Cuando bien comigo pienso, mui esclarecida Reina, i pongo delante los ojos el antigüedad de todas las cosas, que para nuestra recordación y memoria quedaron escriptas, una cosa hállo y sáco por conclusión mui cierta: que siempre la lengua fue compañera del imperio; y de tal manera lo siguió, que junta mente començaron, crecieron y florecieron, y después junta fue la caida de entrambos.3
De este modo, como afirma Lambert al explicar el funcionamiento de la colonización, la «ambición de estandarizar una lengua y prohibir las lenguas extranjeras (o de someter la traducción a estrictas reglas del sistema de llegada), forma parte de un intento por aplicar principios territoriales a todos los valores. El principio de colonización no es más que un intento de extender el principio territorial» (276).
Este criterio está presente de principio a fin en la obra del Inca, pero con un importante matiz, pues se trata de generalizar dos principios lingüísticos: el castellano, perteneciente al imperio español y el quechua, herramienta civilizadora —en su lectura— del gobierno incaico. Esa particularidad, que tiene su causa en la constatación de un abismo profundo —pero no insalvable para Garcilaso gracias a la traducción— entre la cultura española y la incaica tiene una escenificación importante en la narración del encuentro de Cajamarca donde se presenta de forma clara el conflicto lingüístico que aun ahora existe entre lo que Antonio Cornejo Polar ha llamado el sistema de la oralidad y el sistema de la escritura, y donde se postula como solución, por parte de Garcilaso, al acto de la traducción.

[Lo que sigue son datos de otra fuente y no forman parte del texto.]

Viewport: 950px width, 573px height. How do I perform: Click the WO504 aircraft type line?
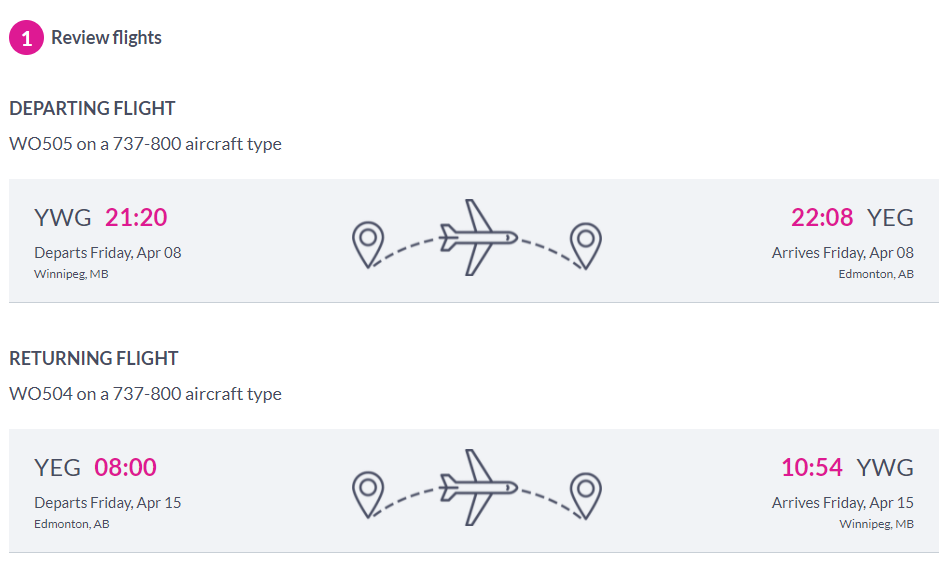pos(145,394)
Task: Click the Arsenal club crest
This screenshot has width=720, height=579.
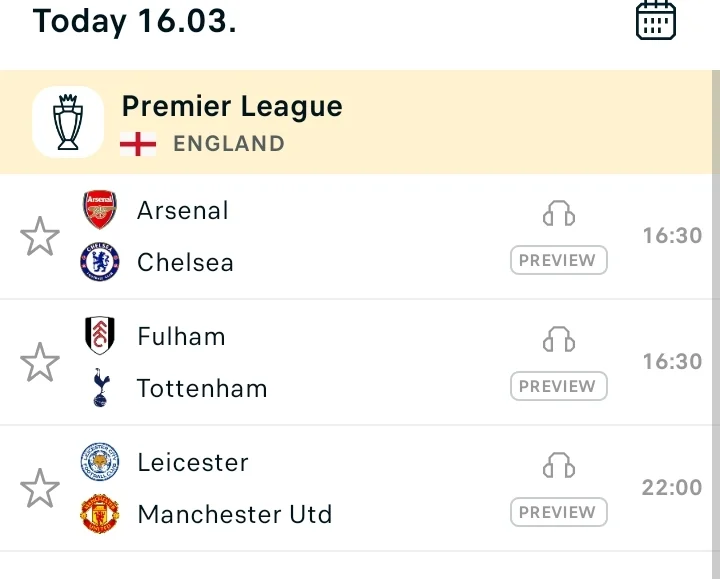Action: [x=100, y=209]
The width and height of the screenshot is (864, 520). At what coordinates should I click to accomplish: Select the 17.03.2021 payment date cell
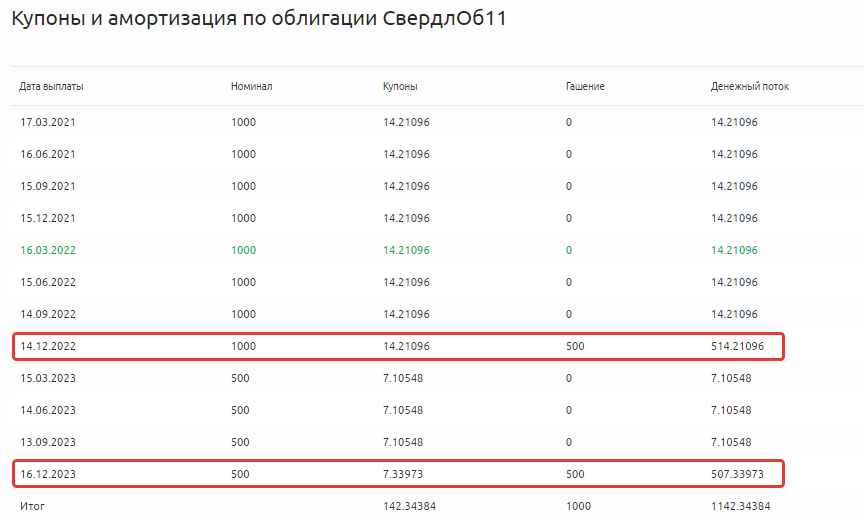pyautogui.click(x=48, y=122)
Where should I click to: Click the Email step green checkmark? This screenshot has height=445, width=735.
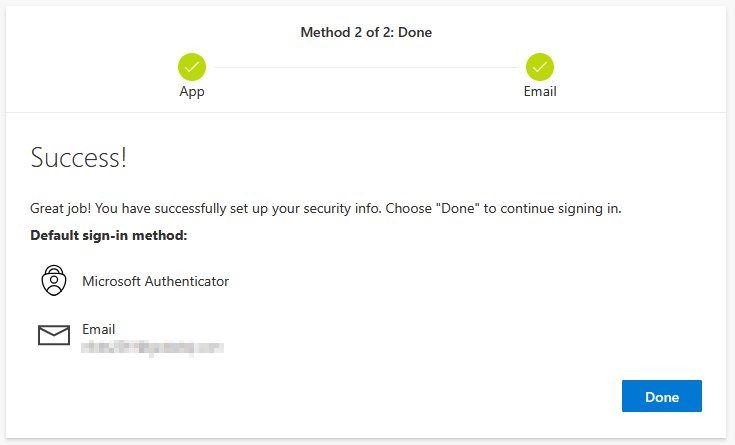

En mi perspectiva, la solución al conflicto lingüístico propuesta por Garcilaso es también la conciencia de un fracaso, no por lo inapropiado de la solución, sino por la incompetencia de los actores implicados4. El modelo de traducción y de traductor, presente a lo largo de las páginas de la Primera Parte de los Comentarios reales, como un acto de restitución de la originalidad lingüística de la palabra (seguimos aquí la tesis de la lealtad idiomática que postula Rodolfo Cerrón Palomino)5 y como una suerte de pedagogía sobre la cultura que se traduce, colisiona ante una situación concreta: la presencia de la incompetencia, esto es, de la improvisación de la traducción, pero también la inconciencia de su importancia, personificados en Felipillo y los conquistadores. La conclusión obvia y general, que adelantamos, dice que si bien este hecho es lamentable tanto por la violencia física que este conflicto lingüístico generó en su momento, como simbólica a lo largo de nuestra historia, también nos indica una posibilidad aún irrealizada. Es lamentable, porque nos constata que la historia la hicieron los Felipillos; se nos presenta una posibilidad, porque ese modelo de traductor, previsto y personificado por Garcilaso —y que resultaba una ucronía para lo que narraba—, no lo es en relación al futuro, si asumimos su modelo de modo más flexible. Es decir, si nos quedamos con el sentido general de su propuesta de traducción como un acto cultural bilingüe, pero también como una pedagogía, y dejamos de lado las realizaciones pragmáticas que su escritura esperaba motivar, a saber, la restitución política de su nobleza que le hizo postularse como un caso único y, por cierto, irrepetible. En otras palabras, el conflicto lingüístico y la violencia simbólica que ello representa, producto del carácter polisistémico, multilingüístico o, si se prefiere, heterogéneo del país, tendría una resolución en el acto de traducción, que la rescate de su inocente o apolítica «lingüisticidad» y la postule como un acto cultural, de carácter político —esto es así aun a pesar de las intenciones del traductor— que no evite la pedagogía.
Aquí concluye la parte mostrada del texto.